━━━ DATA IN THIS EXERCISE ━━━

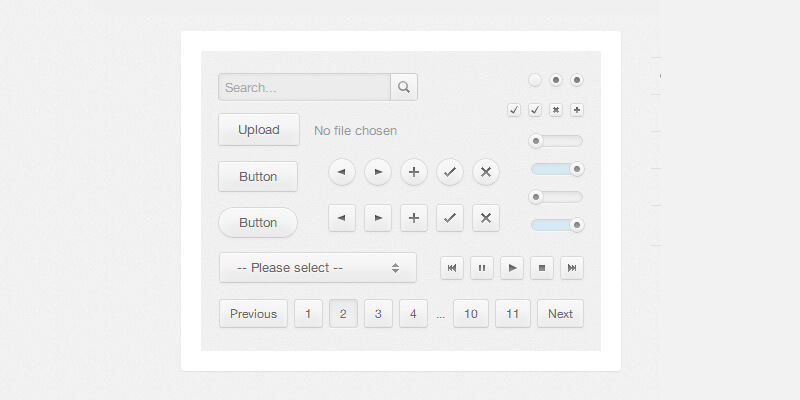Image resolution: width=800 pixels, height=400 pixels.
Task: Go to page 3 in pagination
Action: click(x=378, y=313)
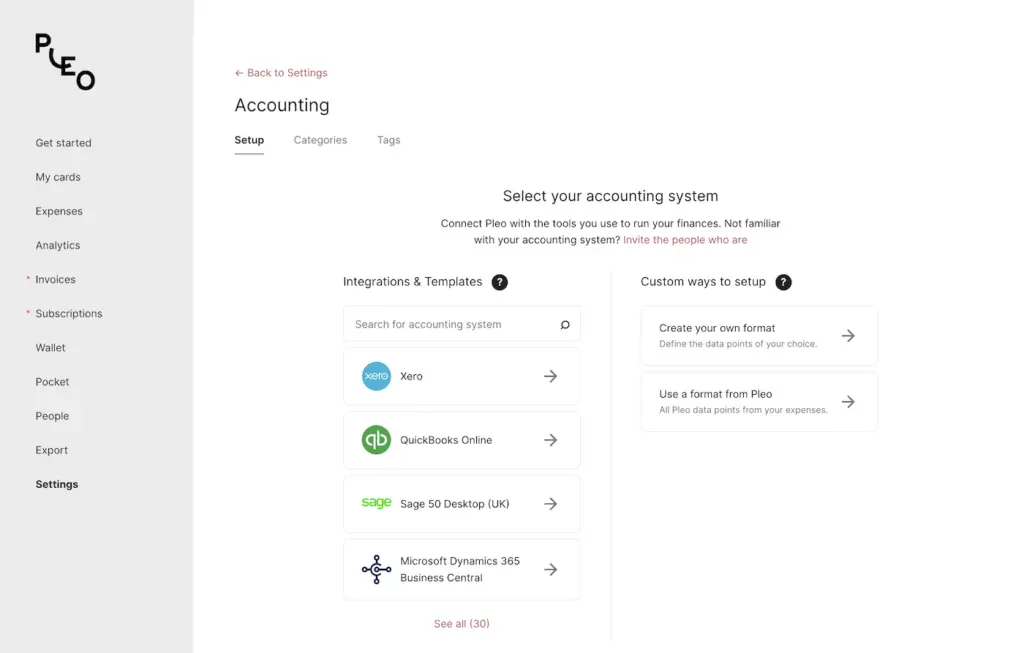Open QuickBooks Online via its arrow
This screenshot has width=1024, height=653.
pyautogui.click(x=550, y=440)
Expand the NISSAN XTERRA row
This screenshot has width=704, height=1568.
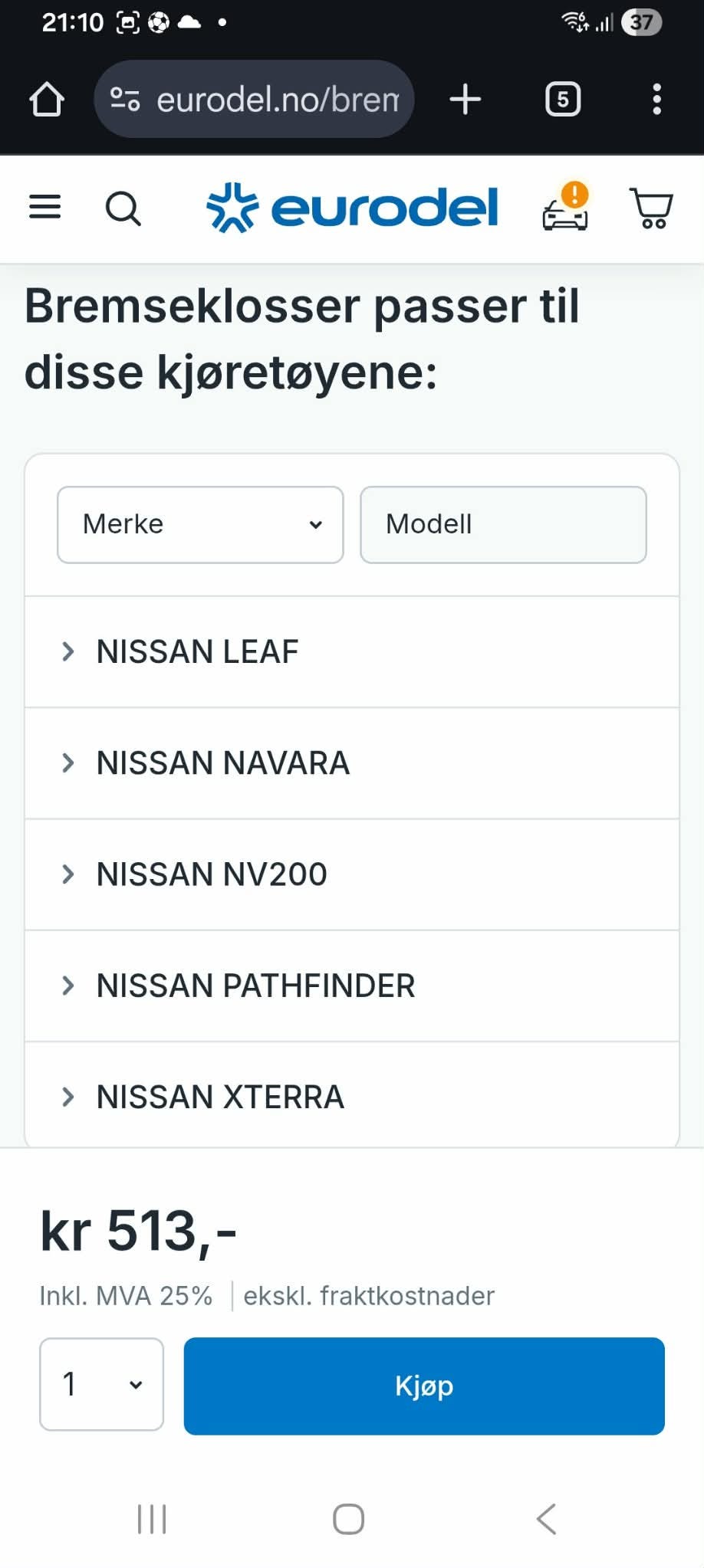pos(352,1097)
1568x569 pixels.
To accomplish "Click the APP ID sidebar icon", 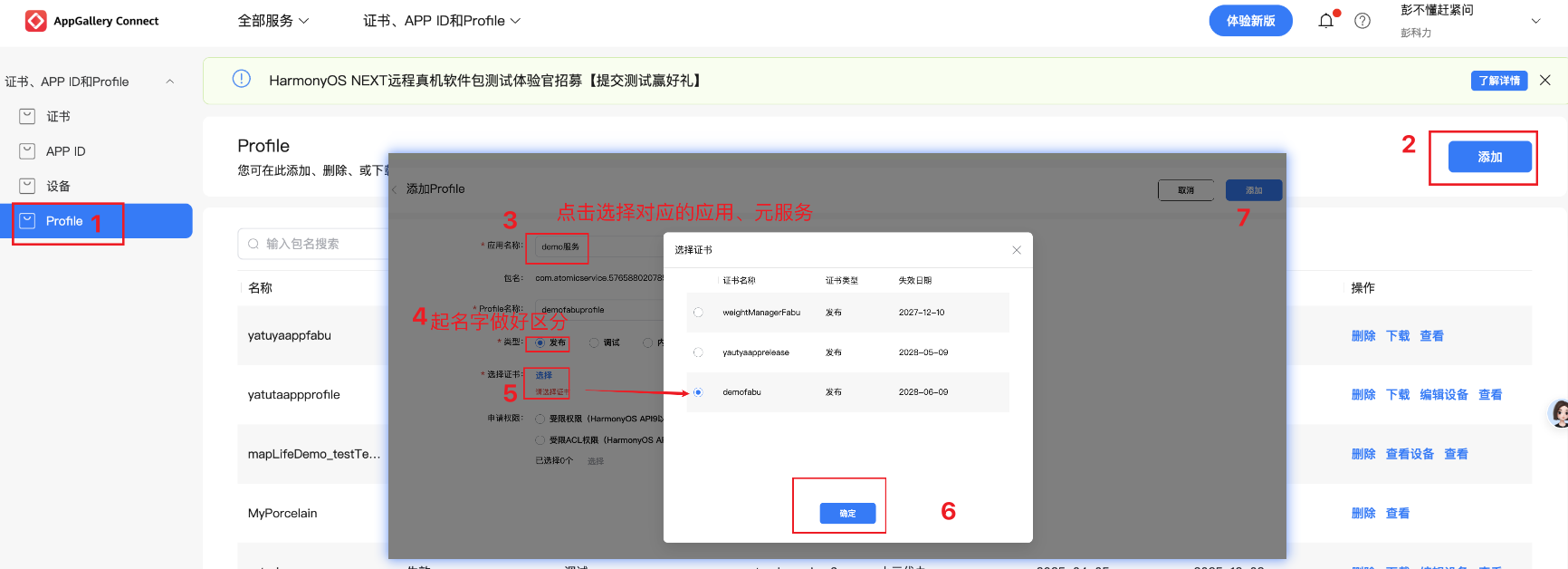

━━━

• _TASK OBJECTIVE_:
Repeat the line that contains "Expand the NISSAN XTERRA row" and each line after it, through the last line of the listing, exactly and alone; pictures stay out of the repeat.

• _YOUR SOLUTION_:
Expand the NISSAN XTERRA row
This screenshot has width=704, height=1568.
pos(352,1097)
1568x569 pixels.
To accomplish "Click the APP ID sidebar icon", 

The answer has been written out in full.